Monday, April 17, 2017

A Simple Template for Machine Learning  in Python


The following shows a simple flow to do machine learning in Python:

  1. Load dataset
  2. Split the dataset into train and test subsets
  3. Create a classifier for classification task
  4. Fit the train dataset
  5. Predict the test labels using test dataset
  6. Find out the accuracy

from sklearn import datasets
from sklearn import metrics
from sklearn.model_selection import train_test_split
from sklearn.tree import DecisionTreeClassifier


def train():
    # Load your data set, e.g. the sklearn digits dataset
    digits = datasets.load_digits()

    # Split the data set into random train and test subsets
    features_train, features_test, labels_train, labels_test = \
        train_test_split(digits.data, digits.target, test_size=0.3, random_state=42)

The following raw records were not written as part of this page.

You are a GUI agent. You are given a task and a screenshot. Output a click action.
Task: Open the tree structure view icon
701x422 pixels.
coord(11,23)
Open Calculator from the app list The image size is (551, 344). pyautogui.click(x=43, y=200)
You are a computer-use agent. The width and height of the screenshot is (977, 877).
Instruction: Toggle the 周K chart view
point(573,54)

    # Create a classifier, e.g. a DecisionTree classifier
    classifier = DecisionTreeClassifier(random_state=11)

    # Fit the train dataset in the classifier
    classifier.fit(features_train, labels_train)

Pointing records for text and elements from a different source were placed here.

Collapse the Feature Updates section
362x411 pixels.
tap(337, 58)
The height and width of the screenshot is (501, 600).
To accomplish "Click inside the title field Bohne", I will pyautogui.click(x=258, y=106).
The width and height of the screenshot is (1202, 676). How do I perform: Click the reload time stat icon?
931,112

    # Use the trained model to make predictions against the test dataset
    predictions = classifier.predict(features_test)

    # Calculate the prediction accuracy
    f1_score = metrics.f1_score(labels_test, predictions, average="macro")
    accuracy = metrics.accuracy_score(labels_test, predictions)

    print "F1 score = ", f1_score
    print "Accuracy = ", accuracy